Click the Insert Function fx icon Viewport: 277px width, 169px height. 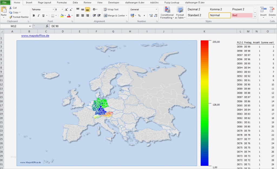(47, 26)
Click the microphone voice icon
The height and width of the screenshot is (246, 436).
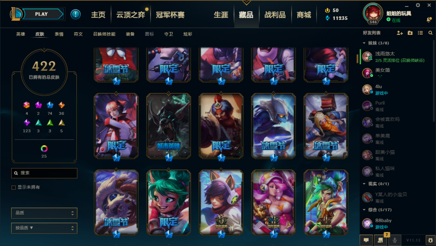pos(394,240)
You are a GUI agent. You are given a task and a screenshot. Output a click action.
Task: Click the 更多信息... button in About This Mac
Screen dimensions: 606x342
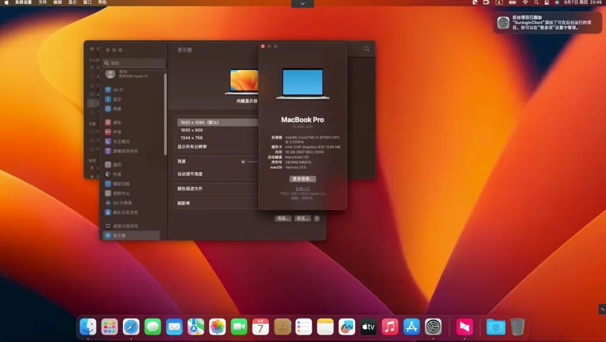302,179
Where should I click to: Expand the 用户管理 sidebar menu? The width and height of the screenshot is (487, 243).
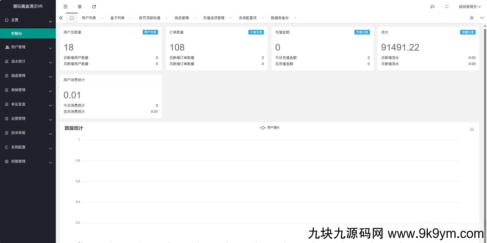coord(28,47)
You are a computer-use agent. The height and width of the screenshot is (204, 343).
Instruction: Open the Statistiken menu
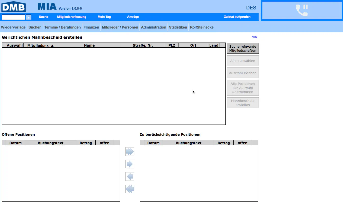coord(178,27)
--------------------------------
Exercise description:
Starting at the line that contains "You are a computer-use", transcribe each line through the last one of the entries above, exactly and without pictures.

Written answer:
You are a computer-use agent. The height and width of the screenshot is (204, 343).
Instruction: Open the Statistiken menu
coord(178,27)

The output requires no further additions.